**The task**
From the first line to the last, give the listing again exactly.

= = = =

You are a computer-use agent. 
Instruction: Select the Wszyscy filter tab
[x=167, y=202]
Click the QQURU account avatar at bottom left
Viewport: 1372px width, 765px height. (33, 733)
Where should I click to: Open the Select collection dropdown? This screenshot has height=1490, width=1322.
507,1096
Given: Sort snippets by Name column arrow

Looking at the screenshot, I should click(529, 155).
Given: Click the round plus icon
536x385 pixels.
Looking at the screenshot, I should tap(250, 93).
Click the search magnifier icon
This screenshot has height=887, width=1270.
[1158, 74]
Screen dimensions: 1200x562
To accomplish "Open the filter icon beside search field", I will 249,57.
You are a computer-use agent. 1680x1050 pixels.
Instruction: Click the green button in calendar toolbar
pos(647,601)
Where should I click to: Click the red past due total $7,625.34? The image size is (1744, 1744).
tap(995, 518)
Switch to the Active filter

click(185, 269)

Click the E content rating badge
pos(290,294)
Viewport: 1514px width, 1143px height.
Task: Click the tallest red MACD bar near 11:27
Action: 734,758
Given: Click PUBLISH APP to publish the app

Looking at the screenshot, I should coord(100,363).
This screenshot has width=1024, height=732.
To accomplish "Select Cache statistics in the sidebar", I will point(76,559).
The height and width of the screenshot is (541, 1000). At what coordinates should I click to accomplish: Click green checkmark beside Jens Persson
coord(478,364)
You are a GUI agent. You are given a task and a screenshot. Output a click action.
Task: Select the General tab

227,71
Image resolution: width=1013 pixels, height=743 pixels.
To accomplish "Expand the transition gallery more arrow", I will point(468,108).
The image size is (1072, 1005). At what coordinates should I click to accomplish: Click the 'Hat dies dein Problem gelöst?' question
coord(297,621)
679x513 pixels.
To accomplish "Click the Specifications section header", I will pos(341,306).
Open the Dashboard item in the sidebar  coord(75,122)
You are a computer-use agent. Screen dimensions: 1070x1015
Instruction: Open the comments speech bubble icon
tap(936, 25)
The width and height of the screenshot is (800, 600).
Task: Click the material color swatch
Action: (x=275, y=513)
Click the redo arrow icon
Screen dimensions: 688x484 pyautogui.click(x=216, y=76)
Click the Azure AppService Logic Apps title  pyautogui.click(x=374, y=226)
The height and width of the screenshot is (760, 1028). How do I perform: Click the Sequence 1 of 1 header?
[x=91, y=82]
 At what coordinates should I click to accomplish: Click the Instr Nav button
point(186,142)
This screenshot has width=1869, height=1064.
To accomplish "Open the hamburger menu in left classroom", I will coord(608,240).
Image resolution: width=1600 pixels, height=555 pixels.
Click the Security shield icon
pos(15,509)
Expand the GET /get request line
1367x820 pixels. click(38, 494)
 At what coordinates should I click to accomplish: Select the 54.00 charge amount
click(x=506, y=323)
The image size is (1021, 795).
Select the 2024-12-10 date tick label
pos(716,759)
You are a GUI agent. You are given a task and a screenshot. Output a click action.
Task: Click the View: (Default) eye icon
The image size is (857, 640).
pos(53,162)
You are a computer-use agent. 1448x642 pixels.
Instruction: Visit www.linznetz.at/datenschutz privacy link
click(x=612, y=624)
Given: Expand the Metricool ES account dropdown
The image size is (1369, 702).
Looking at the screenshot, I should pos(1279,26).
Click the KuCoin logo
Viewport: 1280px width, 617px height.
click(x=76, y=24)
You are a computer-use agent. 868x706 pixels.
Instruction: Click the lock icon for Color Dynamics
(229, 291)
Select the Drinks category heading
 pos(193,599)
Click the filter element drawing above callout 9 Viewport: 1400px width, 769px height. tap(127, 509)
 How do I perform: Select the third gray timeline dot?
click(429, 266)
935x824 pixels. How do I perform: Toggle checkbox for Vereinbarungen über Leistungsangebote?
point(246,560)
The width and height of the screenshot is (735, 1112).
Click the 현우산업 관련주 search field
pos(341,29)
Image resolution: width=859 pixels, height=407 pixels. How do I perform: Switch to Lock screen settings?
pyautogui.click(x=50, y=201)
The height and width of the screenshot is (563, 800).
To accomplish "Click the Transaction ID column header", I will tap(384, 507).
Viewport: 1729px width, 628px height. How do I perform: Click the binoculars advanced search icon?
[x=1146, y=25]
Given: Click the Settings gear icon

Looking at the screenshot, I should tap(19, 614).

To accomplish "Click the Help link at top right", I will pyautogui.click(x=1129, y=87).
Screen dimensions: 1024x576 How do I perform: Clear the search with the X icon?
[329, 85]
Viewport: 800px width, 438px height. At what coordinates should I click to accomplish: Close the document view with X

= = = =

**Answer to this exercise**
You are a computer-use agent. 
Instruction: Select the Wszyscy filter tab
[x=167, y=202]
Click the QQURU account avatar at bottom left
Viewport: 1372px width, 765px height. (33, 733)
Where should I click to: Open the Select collection dropdown? This screenshot has height=1490, width=1322.
507,1096
Given: Sort snippets by Name column arrow

Looking at the screenshot, I should click(529, 155).
Given: Click the round plus icon
536x385 pixels.
Looking at the screenshot, I should tap(250, 93).
Click the search magnifier icon
This screenshot has height=887, width=1270.
[1158, 74]
Screen dimensions: 1200x562
To accomplish "Open the filter icon beside search field", I will 249,57.
You are a computer-use agent. 1680x1050 pixels.
Instruction: Click the green button in calendar toolbar
pos(647,601)
Where should I click to: Click the red past due total $7,625.34? The image size is (1744, 1744).
tap(995, 518)
Switch to the Active filter

click(185, 269)

Click the E content rating badge
pos(290,294)
Viewport: 1514px width, 1143px height.
Task: Click the tallest red MACD bar near 11:27
Action: 734,758
Given: Click PUBLISH APP to publish the app

Looking at the screenshot, I should coord(100,363).
This screenshot has width=1024, height=732.
To accomplish "Select Cache statistics in the sidebar", I will point(76,559).
The height and width of the screenshot is (541, 1000). At what coordinates should I click to accomplish: Click green checkmark beside Jens Persson
coord(478,364)
You are a GUI agent. You are given a task and a screenshot. Output a click action.
Task: Select the General tab

227,71
Image resolution: width=1013 pixels, height=743 pixels.
To accomplish "Expand the transition gallery more arrow", I will point(468,108).
The image size is (1072, 1005). At what coordinates should I click to accomplish: Click the 'Hat dies dein Problem gelöst?' question
coord(297,621)
679x513 pixels.
To accomplish "Click the Specifications section header", I will pos(341,306).
Open the Dashboard item in the sidebar  coord(75,122)
You are a computer-use agent. Screen dimensions: 1070x1015
Instruction: Open the comments speech bubble icon
tap(936, 25)
The width and height of the screenshot is (800, 600).
Task: Click the material color swatch
Action: (x=275, y=513)
Click the redo arrow icon
Screen dimensions: 688x484 pyautogui.click(x=216, y=76)
Click the Azure AppService Logic Apps title  pyautogui.click(x=374, y=226)
The height and width of the screenshot is (760, 1028). How do I perform: Click the Sequence 1 of 1 header?
[x=91, y=82]
 At what coordinates should I click to accomplish: Click the Instr Nav button
point(186,142)
This screenshot has width=1869, height=1064.
To accomplish "Open the hamburger menu in left classroom", I will coord(608,240).
Image resolution: width=1600 pixels, height=555 pixels.
Click the Security shield icon
pos(15,509)
Expand the GET /get request line
1367x820 pixels. click(38, 494)
 At what coordinates should I click to accomplish: Select the 54.00 charge amount
click(x=506, y=323)
The image size is (1021, 795).
Select the 2024-12-10 date tick label
pos(716,759)
You are a GUI agent. You are given a task and a screenshot. Output a click action.
Task: Click the View: (Default) eye icon
The image size is (857, 640).
pos(53,162)
You are a computer-use agent. 1448x642 pixels.
Instruction: Visit www.linznetz.at/datenschutz privacy link
click(x=612, y=624)
Given: Expand the Metricool ES account dropdown
The image size is (1369, 702).
Looking at the screenshot, I should pos(1279,26).
Click the KuCoin logo
Viewport: 1280px width, 617px height.
click(x=76, y=24)
You are a computer-use agent. 868x706 pixels.
Instruction: Click the lock icon for Color Dynamics
(229, 291)
Select the Drinks category heading
 pos(193,599)
Click the filter element drawing above callout 9 Viewport: 1400px width, 769px height. tap(127, 509)
 How do I perform: Select the third gray timeline dot?
click(429, 266)
935x824 pixels. How do I perform: Toggle checkbox for Vereinbarungen über Leistungsangebote?
point(246,560)
The width and height of the screenshot is (735, 1112).
Click the 현우산업 관련주 search field
pos(341,29)
Image resolution: width=859 pixels, height=407 pixels. How do I perform: Switch to Lock screen settings?
pyautogui.click(x=50, y=201)
The height and width of the screenshot is (563, 800).
To accomplish "Click the Transaction ID column header", I will tap(384, 507).
Viewport: 1729px width, 628px height. How do I perform: Click the binoculars advanced search icon?
[x=1146, y=25]
Given: Click the Settings gear icon

Looking at the screenshot, I should tap(19, 614).

To accomplish "Click the Help link at top right", I will pyautogui.click(x=1129, y=87).
Screen dimensions: 1024x576 How do I perform: Clear the search with the X icon?
[329, 85]
Viewport: 800px width, 438px height. At what coordinates should I click to accomplish: Close the document view with X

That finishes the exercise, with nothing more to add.